Die letzten beiden Punkte treffen nur bedingt auf die Auswahl der Spieler zu, die den Bayern zur Verfügung stehen. Wie oben beschrieben ist die Verletztenakte von Ribéry, Robben, Coman und Gnabry sehr lang. Ich würde sogar soweit gehen und sagen, dass man die Spiele in denen tatsächlich alle vier fit sind an einer Hand abzählen kann.

Zusätzlich sind Robben und Ribéry bereits am Ende ihrer Karriere und sollten nicht mehr in jeder englischen Woche alle drei Spiele bestreiten müssen, da ansonsten weitere Ermüdungsverletzungen drohen würden. Außerdem fehlt nach mehreren solchen Spielen dann auch die gewisse Spitzigkeit, die für das Spiel der Münchner jedoch so essentiell ist.

Außerdem muss man sich fragen, wem der genannten man zutraut ein Champions-League-Halbfinale gegen Madrid oder Turin zu prägen. Coman hat sicher das Potential, aber konnte das bisher noch nicht zeigen. Robben sollte man es alleine aus Respekt zutrauen, allerdings war beim Niederländer in der letzten Rückrunde deutlich das Alter anzumerken. Ribéry hat Probleme über 90 Minuten mit voller Intensität zu gehen und Gnabry war noch nie auf der größten Bühne. Das gleiche trifft auch auf den bereits feststehenden Neuzugang im Winter Alphonso Davies zu.

Sollte sich für den FC Bayern die Möglichkeit geben einen Flügelspieler, wie beispielsweise Martial, zu verpflichten, so sollten die Münchner zuschlagen. Spätestens im Mai werden es ihnen alle danken.

Warum Bayern jetzt nicht nachlegen sollte

Für die Gegenseite argumentiert unser Autor Chris, warum der Rekordmeister eben nicht in Panik verfallen und keinen weiteren Flügelstürmer kaufen sollte.

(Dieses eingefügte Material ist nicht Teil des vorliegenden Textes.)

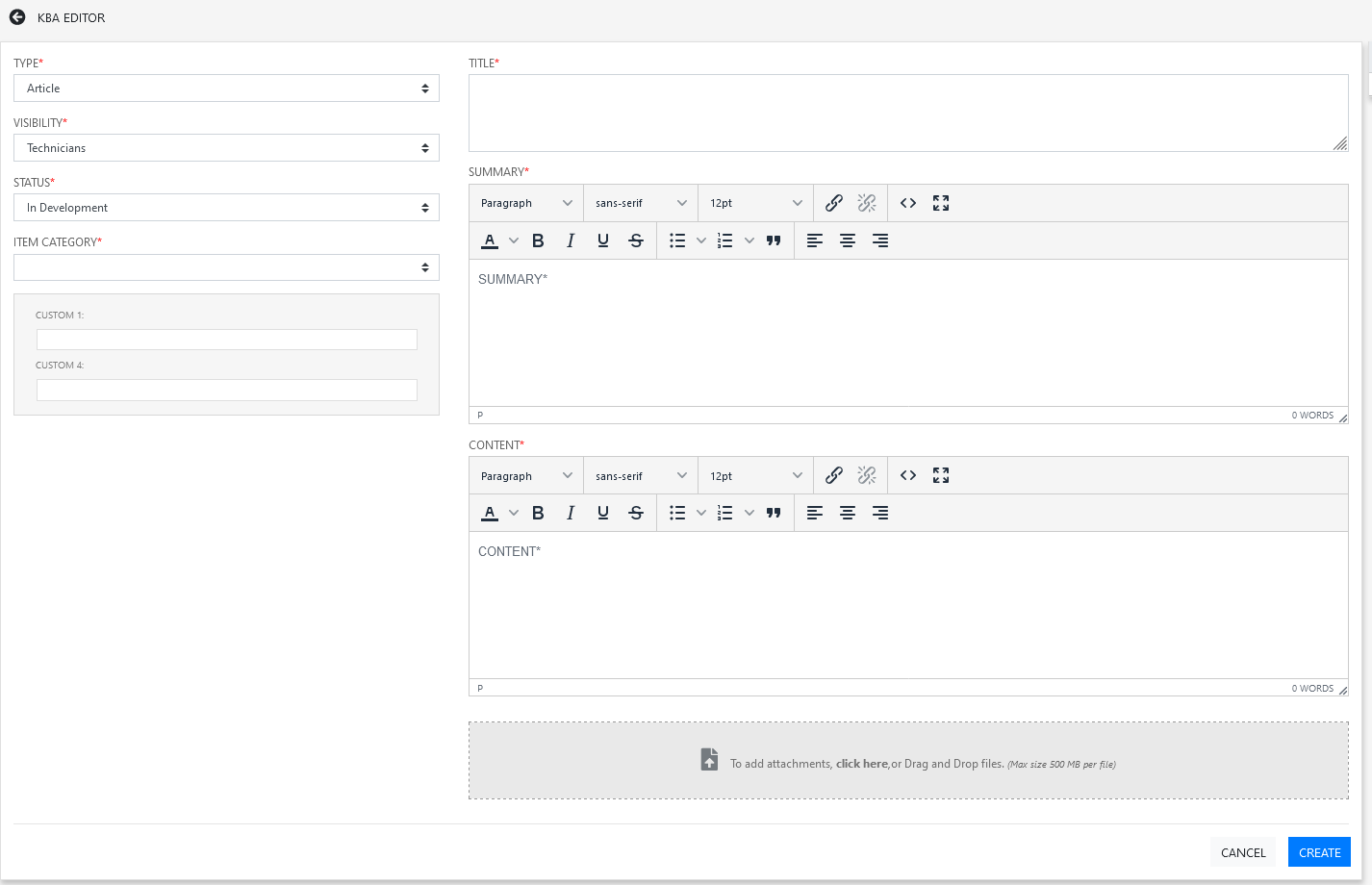
Task: Toggle italic in the Summary editor
Action: 571,240
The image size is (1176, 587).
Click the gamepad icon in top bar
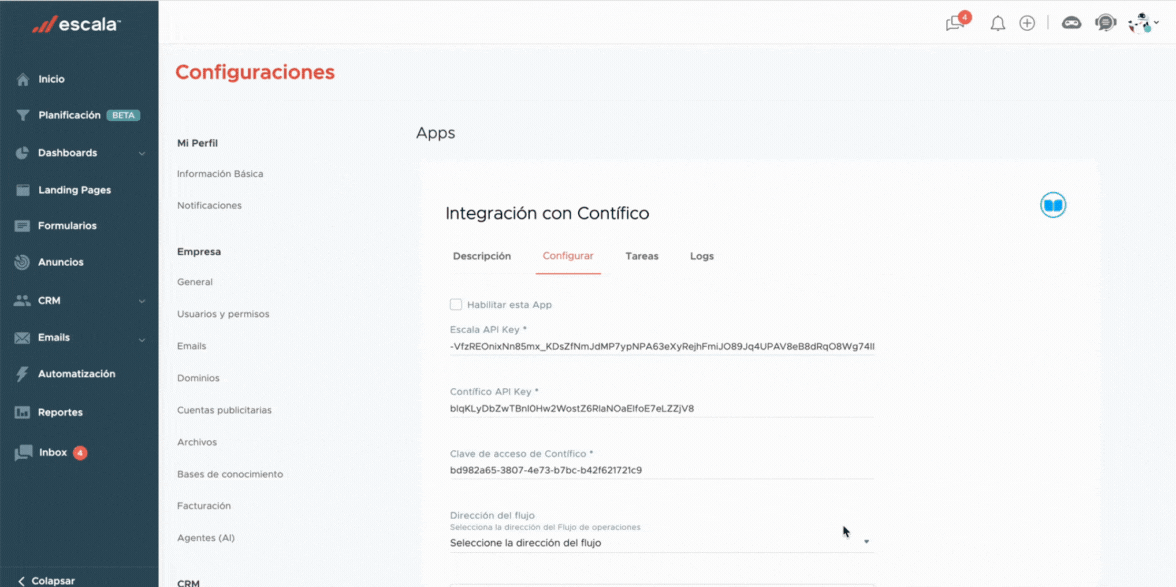click(1071, 23)
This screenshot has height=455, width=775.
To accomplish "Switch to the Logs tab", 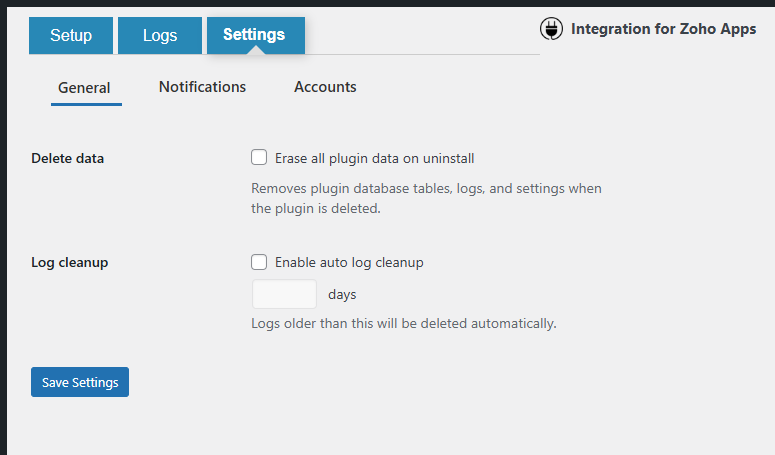I will (160, 36).
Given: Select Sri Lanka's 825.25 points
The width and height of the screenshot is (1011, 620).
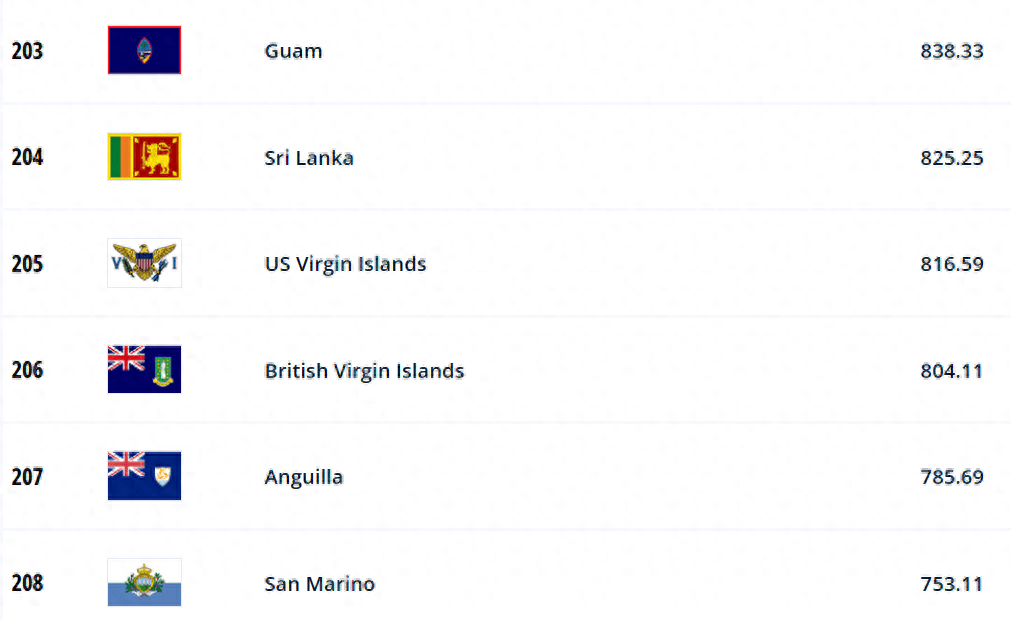Looking at the screenshot, I should (952, 158).
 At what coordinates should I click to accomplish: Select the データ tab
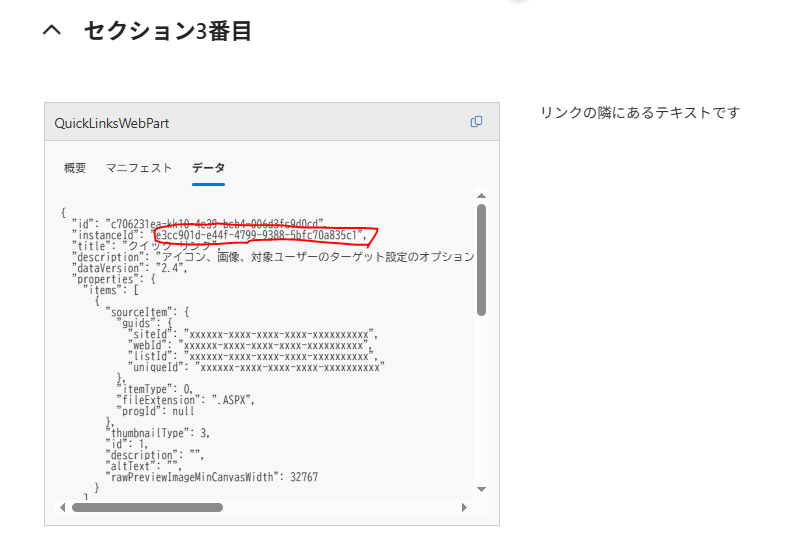208,168
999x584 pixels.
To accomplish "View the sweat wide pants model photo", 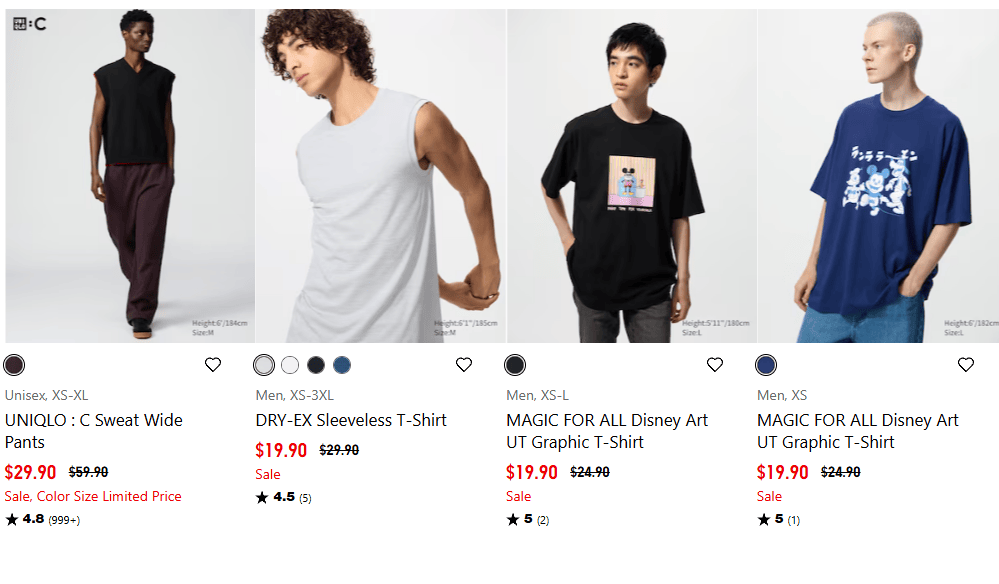I will click(130, 176).
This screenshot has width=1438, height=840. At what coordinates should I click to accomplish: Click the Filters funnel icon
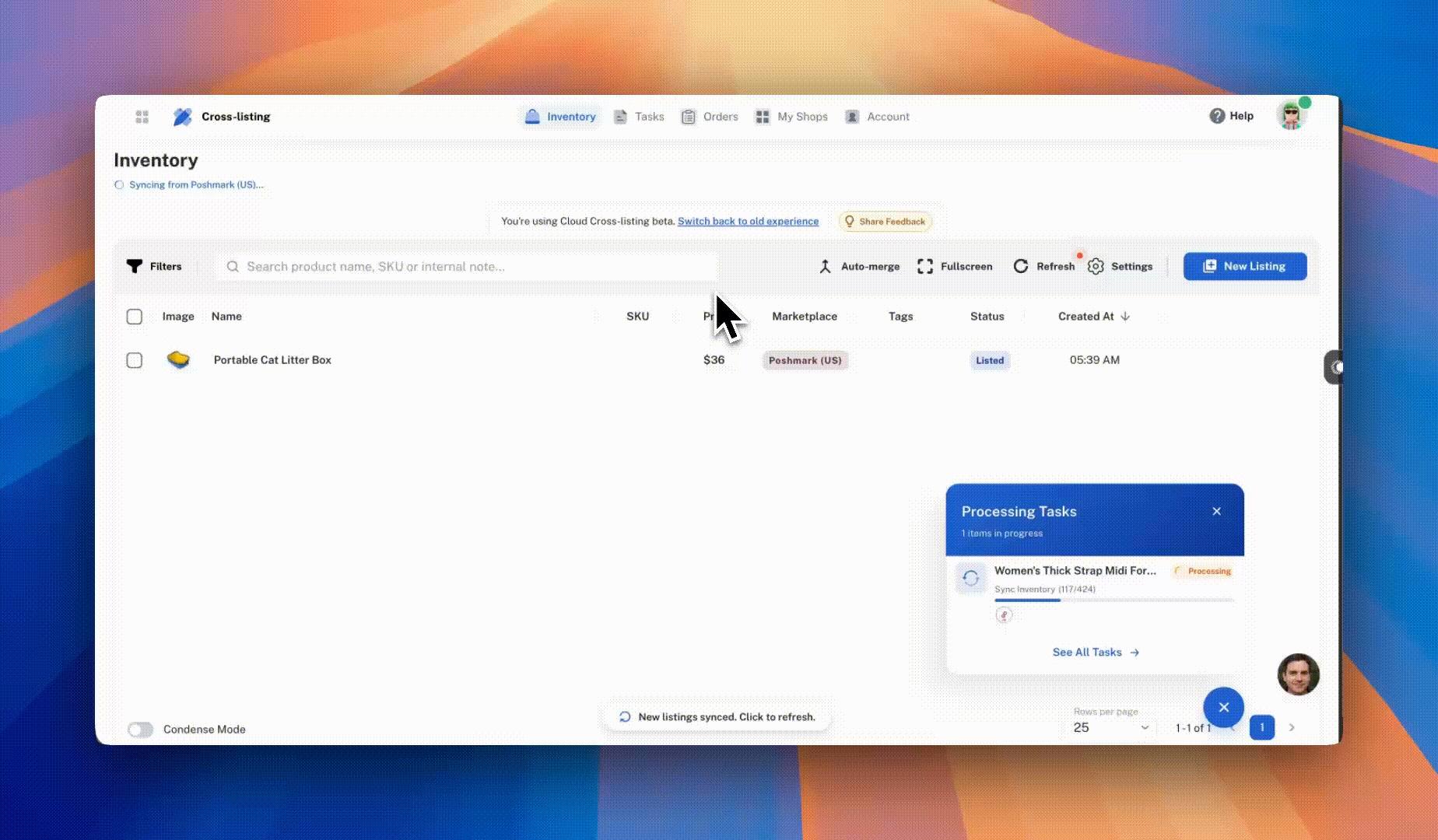pyautogui.click(x=135, y=266)
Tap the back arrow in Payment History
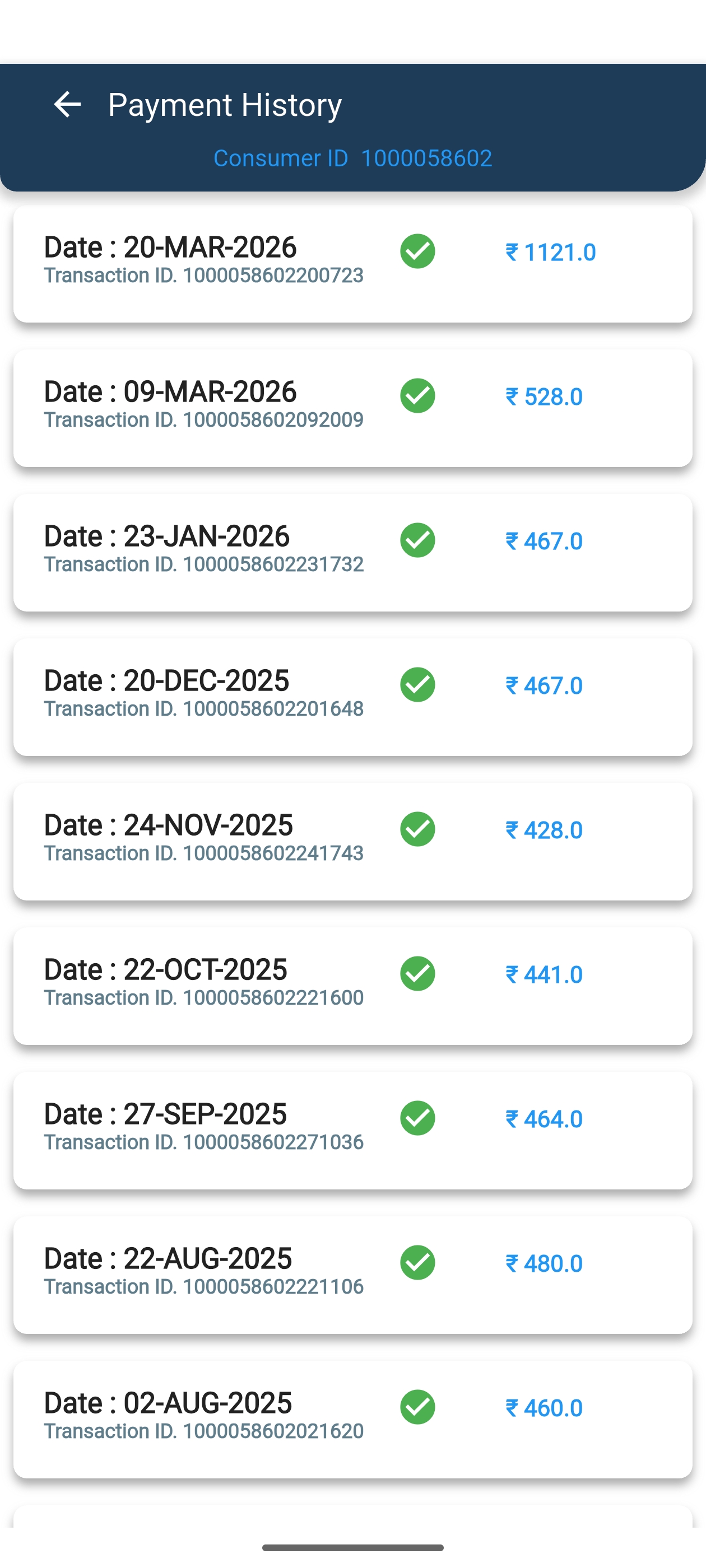The width and height of the screenshot is (706, 1568). [x=67, y=105]
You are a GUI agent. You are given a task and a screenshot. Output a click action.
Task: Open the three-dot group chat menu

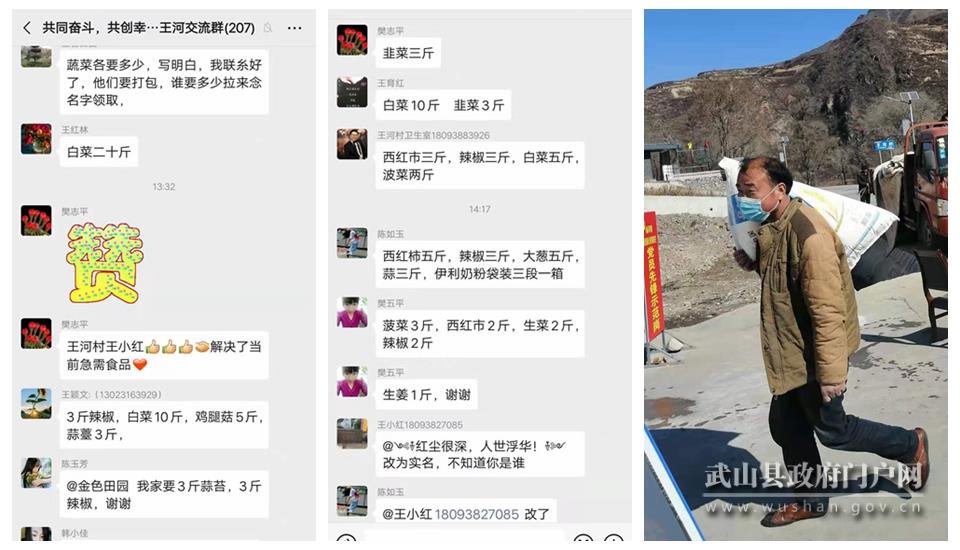coord(294,28)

Eine Verletzung, zumal sie nicht dazu führt, dass ein Spieler über die ganze Saison ausfällt, sollte nicht dazu führen seine Linie zu verlassen. Ja, die Verletzung von Coman ist ärgerlich. Hätte sich Coman aber am 01. September verletzt, dann würde sich die Diskusion ohnehin erübrigen. Der FC Bayern hat sich in diesem Sommer einem Spardiktat unterworfen, weil man nächstes das ganz große Rad drehen will. Das kann man kritisieren, aber ist wohl der Plan für die nächsten 12 – 24 Monate. Diese Linie sollte jetzt konsequent weiter verfolgt werden. Sie ist mangels Alternativen fast der einzige Weg, da in Italien und England der Transfermarkt bereits geschlossen ist. Vereine aus den besagten Linien können keinen Ersatz mehr verpflichten. Sie sind wohl nicht gewillt Spieler abzugeben oder nur zu astronomischen Preisen und das auf den bereits überhitzten Transfermarkt.

Abseits des finanziellen Aspektes ist der FC Bayern ist zudem auf den Flügeln auch sportlich überbesetzt. Ribery, Robben, Coman und Gnarby sind da. Davies kommt im Winter. Mit Evina und Shabani stehen weitere Optionen aus der eigenen Jugend in den Startlöchern. Müller, James und vielleicht sogar Tolisso könnten in die Rolle eines Außenstürmers schlüpfen, wenn es nötig sein wird. Kurzm – Kovac hat genügend Alternativen. Personeller, aber natürlich auch taktischer Natur. Er muss sie nur ausschöpfen.